STATED PROBLEM: Edit these lines so that every "hamburger menu" becomes "menu icon", and leave everything else unchanged.

Records from a collection
☆ ☆ ☆ ☆ ☆
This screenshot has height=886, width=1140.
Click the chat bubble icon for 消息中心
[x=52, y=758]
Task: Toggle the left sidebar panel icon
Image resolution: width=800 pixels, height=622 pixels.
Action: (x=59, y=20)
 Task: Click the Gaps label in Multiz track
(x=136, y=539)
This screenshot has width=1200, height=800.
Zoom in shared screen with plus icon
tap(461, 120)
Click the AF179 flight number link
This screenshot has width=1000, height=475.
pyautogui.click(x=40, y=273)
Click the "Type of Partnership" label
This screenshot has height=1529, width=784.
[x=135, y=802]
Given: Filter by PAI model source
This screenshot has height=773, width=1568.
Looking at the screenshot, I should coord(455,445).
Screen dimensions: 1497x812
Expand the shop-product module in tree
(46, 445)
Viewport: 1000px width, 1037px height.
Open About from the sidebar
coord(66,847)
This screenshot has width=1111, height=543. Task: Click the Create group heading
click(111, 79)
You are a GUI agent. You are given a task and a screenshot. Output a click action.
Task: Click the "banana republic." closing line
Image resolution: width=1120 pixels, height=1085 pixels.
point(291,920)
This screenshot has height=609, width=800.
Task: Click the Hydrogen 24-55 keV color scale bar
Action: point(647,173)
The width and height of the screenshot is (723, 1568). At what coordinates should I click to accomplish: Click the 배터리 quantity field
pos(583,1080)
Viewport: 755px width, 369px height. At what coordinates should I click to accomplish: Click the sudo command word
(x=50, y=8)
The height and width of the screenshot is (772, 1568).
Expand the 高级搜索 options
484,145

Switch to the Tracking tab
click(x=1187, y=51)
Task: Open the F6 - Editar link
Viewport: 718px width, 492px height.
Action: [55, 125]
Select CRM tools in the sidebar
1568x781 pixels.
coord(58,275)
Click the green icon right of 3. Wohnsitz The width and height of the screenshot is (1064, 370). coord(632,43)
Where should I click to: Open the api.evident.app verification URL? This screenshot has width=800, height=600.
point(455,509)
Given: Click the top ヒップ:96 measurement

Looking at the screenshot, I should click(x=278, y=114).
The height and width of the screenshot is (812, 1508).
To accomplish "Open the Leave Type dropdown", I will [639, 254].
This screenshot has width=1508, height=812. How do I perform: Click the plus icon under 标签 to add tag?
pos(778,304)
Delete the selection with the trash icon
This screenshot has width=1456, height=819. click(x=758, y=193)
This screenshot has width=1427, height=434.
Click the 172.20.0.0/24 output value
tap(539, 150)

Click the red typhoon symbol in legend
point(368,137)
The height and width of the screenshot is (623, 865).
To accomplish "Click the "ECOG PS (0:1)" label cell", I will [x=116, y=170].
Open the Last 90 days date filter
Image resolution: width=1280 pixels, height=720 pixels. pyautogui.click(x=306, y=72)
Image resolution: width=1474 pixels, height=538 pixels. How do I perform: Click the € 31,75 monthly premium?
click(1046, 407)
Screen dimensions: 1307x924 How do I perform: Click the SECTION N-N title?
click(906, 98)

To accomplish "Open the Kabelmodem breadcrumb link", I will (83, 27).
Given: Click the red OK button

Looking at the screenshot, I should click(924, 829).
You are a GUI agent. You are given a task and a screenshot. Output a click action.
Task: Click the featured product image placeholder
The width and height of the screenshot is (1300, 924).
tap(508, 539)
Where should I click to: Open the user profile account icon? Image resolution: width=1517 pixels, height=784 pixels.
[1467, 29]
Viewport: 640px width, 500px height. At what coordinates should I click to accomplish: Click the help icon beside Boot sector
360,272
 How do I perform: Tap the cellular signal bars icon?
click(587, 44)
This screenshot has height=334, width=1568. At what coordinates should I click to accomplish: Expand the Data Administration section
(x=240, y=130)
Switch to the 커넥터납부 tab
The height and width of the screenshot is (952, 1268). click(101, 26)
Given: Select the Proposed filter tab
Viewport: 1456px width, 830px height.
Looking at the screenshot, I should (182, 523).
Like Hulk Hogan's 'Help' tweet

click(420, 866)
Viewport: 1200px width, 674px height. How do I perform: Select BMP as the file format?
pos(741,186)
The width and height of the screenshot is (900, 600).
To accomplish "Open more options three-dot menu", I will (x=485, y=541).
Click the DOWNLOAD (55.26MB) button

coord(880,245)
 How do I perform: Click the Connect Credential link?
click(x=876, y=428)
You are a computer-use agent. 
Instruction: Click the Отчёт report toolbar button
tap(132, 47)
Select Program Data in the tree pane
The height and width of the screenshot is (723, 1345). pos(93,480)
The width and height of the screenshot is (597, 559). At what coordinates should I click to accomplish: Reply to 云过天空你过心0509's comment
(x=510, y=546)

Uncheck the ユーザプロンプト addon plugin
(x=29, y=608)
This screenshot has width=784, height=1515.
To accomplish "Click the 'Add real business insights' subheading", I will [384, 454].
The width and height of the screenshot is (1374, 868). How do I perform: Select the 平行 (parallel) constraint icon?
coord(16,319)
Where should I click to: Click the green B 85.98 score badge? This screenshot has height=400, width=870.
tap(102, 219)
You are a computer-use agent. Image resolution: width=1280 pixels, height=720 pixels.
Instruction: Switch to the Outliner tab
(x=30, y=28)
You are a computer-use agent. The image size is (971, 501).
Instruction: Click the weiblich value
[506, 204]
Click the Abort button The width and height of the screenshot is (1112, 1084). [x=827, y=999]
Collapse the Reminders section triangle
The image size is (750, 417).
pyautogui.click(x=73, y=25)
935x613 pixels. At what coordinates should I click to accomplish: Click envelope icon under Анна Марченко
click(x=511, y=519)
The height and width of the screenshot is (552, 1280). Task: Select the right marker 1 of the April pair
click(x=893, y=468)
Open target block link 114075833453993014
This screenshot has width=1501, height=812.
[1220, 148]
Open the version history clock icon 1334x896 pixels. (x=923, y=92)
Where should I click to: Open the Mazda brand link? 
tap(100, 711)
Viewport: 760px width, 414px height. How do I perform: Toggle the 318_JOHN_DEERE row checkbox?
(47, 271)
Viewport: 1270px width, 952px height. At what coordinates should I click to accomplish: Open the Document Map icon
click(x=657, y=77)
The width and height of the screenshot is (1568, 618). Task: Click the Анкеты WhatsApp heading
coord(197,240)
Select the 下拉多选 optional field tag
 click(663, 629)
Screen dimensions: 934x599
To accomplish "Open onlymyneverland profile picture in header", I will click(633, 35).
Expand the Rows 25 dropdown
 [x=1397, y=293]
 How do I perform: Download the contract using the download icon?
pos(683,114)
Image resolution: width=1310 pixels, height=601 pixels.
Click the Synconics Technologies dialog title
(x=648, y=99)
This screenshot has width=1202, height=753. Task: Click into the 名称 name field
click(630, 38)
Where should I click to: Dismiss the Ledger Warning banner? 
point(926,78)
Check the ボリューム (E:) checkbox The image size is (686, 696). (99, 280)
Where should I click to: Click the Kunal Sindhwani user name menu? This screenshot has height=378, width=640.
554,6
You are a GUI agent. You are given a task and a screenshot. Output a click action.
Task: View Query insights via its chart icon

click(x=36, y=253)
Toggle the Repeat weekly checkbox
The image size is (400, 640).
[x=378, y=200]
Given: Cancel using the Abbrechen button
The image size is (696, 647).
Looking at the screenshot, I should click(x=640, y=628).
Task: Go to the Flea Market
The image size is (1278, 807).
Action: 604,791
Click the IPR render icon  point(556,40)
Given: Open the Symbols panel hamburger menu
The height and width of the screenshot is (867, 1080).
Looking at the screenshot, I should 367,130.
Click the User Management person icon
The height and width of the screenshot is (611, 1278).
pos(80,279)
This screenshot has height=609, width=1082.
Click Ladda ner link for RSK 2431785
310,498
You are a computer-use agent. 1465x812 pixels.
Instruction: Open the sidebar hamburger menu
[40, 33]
☆ ☆ ☆ ☆ ☆
WRITTEN SOLUTION:
This screenshot has height=886, width=1140.
Click the chat bubble icon for 消息中心
[x=52, y=758]
Task: Toggle the left sidebar panel icon
Image resolution: width=800 pixels, height=622 pixels.
Action: (x=59, y=20)
 Task: Click the Gaps label in Multiz track
(x=136, y=539)
This screenshot has width=1200, height=800.
Zoom in shared screen with plus icon
tap(461, 120)
Click the AF179 flight number link
This screenshot has width=1000, height=475.
pyautogui.click(x=40, y=273)
Click the "Type of Partnership" label
This screenshot has height=1529, width=784.
[x=135, y=802]
Given: Filter by PAI model source
This screenshot has height=773, width=1568.
Looking at the screenshot, I should coord(455,445).
Screen dimensions: 1497x812
Expand the shop-product module in tree
(46, 445)
Viewport: 1000px width, 1037px height.
Open About from the sidebar
coord(66,847)
This screenshot has width=1111, height=543. Task: Click the Create group heading
click(111, 79)
You are a GUI agent. You are given a task and a screenshot. Output a click action.
Task: Click the "banana republic." closing line
Image resolution: width=1120 pixels, height=1085 pixels.
point(291,920)
This screenshot has height=609, width=800.
Task: Click the Hydrogen 24-55 keV color scale bar
Action: point(647,173)
The width and height of the screenshot is (723, 1568). At what coordinates should I click to accomplish: Click the 배터리 quantity field
pos(583,1080)
Viewport: 755px width, 369px height. At what coordinates should I click to accomplish: Click the sudo command word
(x=50, y=8)
The height and width of the screenshot is (772, 1568).
Expand the 高级搜索 options
484,145

Switch to the Tracking tab
click(x=1187, y=51)
Task: Open the F6 - Editar link
Viewport: 718px width, 492px height.
Action: [55, 125]
Select CRM tools in the sidebar
1568x781 pixels.
coord(58,275)
Click the green icon right of 3. Wohnsitz The width and height of the screenshot is (1064, 370). coord(632,43)
Where should I click to: Open the api.evident.app verification URL? This screenshot has width=800, height=600.
point(455,509)
Given: Click the top ヒップ:96 measurement

Looking at the screenshot, I should click(x=278, y=114).
The height and width of the screenshot is (812, 1508).
To accomplish "Open the Leave Type dropdown", I will [639, 254].
This screenshot has width=1508, height=812. How do I perform: Click the plus icon under 标签 to add tag?
pos(778,304)
Delete the selection with the trash icon
This screenshot has width=1456, height=819. click(x=758, y=193)
This screenshot has width=1427, height=434.
Click the 172.20.0.0/24 output value
tap(539, 150)

Click the red typhoon symbol in legend
point(368,137)
The height and width of the screenshot is (623, 865).
To accomplish "Click the "ECOG PS (0:1)" label cell", I will [x=116, y=170].
Open the Last 90 days date filter
Image resolution: width=1280 pixels, height=720 pixels. pyautogui.click(x=306, y=72)
Image resolution: width=1474 pixels, height=538 pixels. How do I perform: Click the € 31,75 monthly premium?
click(1046, 407)
Screen dimensions: 1307x924 How do I perform: Click the SECTION N-N title?
click(906, 98)

To accomplish "Open the Kabelmodem breadcrumb link", I will (83, 27).
Given: Click the red OK button

Looking at the screenshot, I should click(924, 829).
You are a GUI agent. You are given a task and a screenshot. Output a click action.
Task: Click the featured product image placeholder
The width and height of the screenshot is (1300, 924).
tap(508, 539)
Where should I click to: Open the user profile account icon? Image resolution: width=1517 pixels, height=784 pixels.
[1467, 29]
Viewport: 640px width, 500px height. At what coordinates should I click to accomplish: Click the help icon beside Boot sector
360,272
 How do I perform: Tap the cellular signal bars icon?
click(587, 44)
This screenshot has height=334, width=1568. At what coordinates should I click to accomplish: Expand the Data Administration section
(x=240, y=130)
Switch to the 커넥터납부 tab
The height and width of the screenshot is (952, 1268). click(101, 26)
Given: Select the Proposed filter tab
Viewport: 1456px width, 830px height.
Looking at the screenshot, I should (182, 523).
Like Hulk Hogan's 'Help' tweet

click(420, 866)
Viewport: 1200px width, 674px height. How do I perform: Select BMP as the file format?
pos(741,186)
The width and height of the screenshot is (900, 600).
To accomplish "Open more options three-dot menu", I will (x=485, y=541).
Click the DOWNLOAD (55.26MB) button

coord(880,245)
 How do I perform: Click the Connect Credential link?
click(x=876, y=428)
You are a computer-use agent. 
Instruction: Click the Отчёт report toolbar button
tap(132, 47)
Select Program Data in the tree pane
The height and width of the screenshot is (723, 1345). pos(93,480)
The width and height of the screenshot is (597, 559). At what coordinates should I click to accomplish: Reply to 云过天空你过心0509's comment
(x=510, y=546)

Uncheck the ユーザプロンプト addon plugin
(x=29, y=608)
This screenshot has width=784, height=1515.
To accomplish "Click the 'Add real business insights' subheading", I will [384, 454].
The width and height of the screenshot is (1374, 868). How do I perform: Select the 平行 (parallel) constraint icon?
coord(16,319)
Where should I click to: Click the green B 85.98 score badge? This screenshot has height=400, width=870.
tap(102, 219)
You are a computer-use agent. Image resolution: width=1280 pixels, height=720 pixels.
Instruction: Switch to the Outliner tab
(x=30, y=28)
You are a computer-use agent. The image size is (971, 501).
Instruction: Click the weiblich value
[506, 204]
Click the Abort button The width and height of the screenshot is (1112, 1084). [x=827, y=999]
Collapse the Reminders section triangle
The image size is (750, 417).
pyautogui.click(x=73, y=25)
935x613 pixels. At what coordinates should I click to accomplish: Click envelope icon under Анна Марченко
click(x=511, y=519)
The height and width of the screenshot is (552, 1280). Task: Select the right marker 1 of the April pair
click(x=893, y=468)
Open target block link 114075833453993014
This screenshot has width=1501, height=812.
[1220, 148]
Open the version history clock icon 1334x896 pixels. (x=923, y=92)
Where should I click to: Open the Mazda brand link? 
tap(100, 711)
Viewport: 760px width, 414px height. How do I perform: Toggle the 318_JOHN_DEERE row checkbox?
(47, 271)
Viewport: 1270px width, 952px height. At what coordinates should I click to accomplish: Open the Document Map icon
click(x=657, y=77)
The width and height of the screenshot is (1568, 618). Task: Click the Анкеты WhatsApp heading
coord(197,240)
Select the 下拉多选 optional field tag
 click(663, 629)
Screen dimensions: 934x599
To accomplish "Open onlymyneverland profile picture in header", I will click(633, 35).
Expand the Rows 25 dropdown
 [x=1397, y=293]
 How do I perform: Download the contract using the download icon?
pos(683,114)
Image resolution: width=1310 pixels, height=601 pixels.
Click the Synconics Technologies dialog title
(x=648, y=99)
This screenshot has width=1202, height=753. Task: Click into the 名称 name field
click(630, 38)
Where should I click to: Dismiss the Ledger Warning banner? 
point(926,78)
Check the ボリューム (E:) checkbox The image size is (686, 696). (99, 280)
Where should I click to: Click the Kunal Sindhwani user name menu? This screenshot has height=378, width=640.
554,6
You are a GUI agent. You are given a task and a screenshot. Output a click action.
Task: View Query insights via its chart icon

click(x=36, y=253)
Toggle the Repeat weekly checkbox
The image size is (400, 640).
[x=378, y=200]
Given: Cancel using the Abbrechen button
The image size is (696, 647).
Looking at the screenshot, I should click(x=640, y=628).
Task: Go to the Flea Market
The image size is (1278, 807).
Action: 604,791
Click the IPR render icon  point(556,40)
Given: Open the Symbols panel menu icon
The height and width of the screenshot is (867, 1080).
Looking at the screenshot, I should 367,130.
Click the User Management person icon
The height and width of the screenshot is (611, 1278).
pos(80,279)
This screenshot has height=609, width=1082.
Click Ladda ner link for RSK 2431785
310,498
You are a computer-use agent. 1465x812 pixels.
Instruction: Open the sidebar menu icon
[40, 33]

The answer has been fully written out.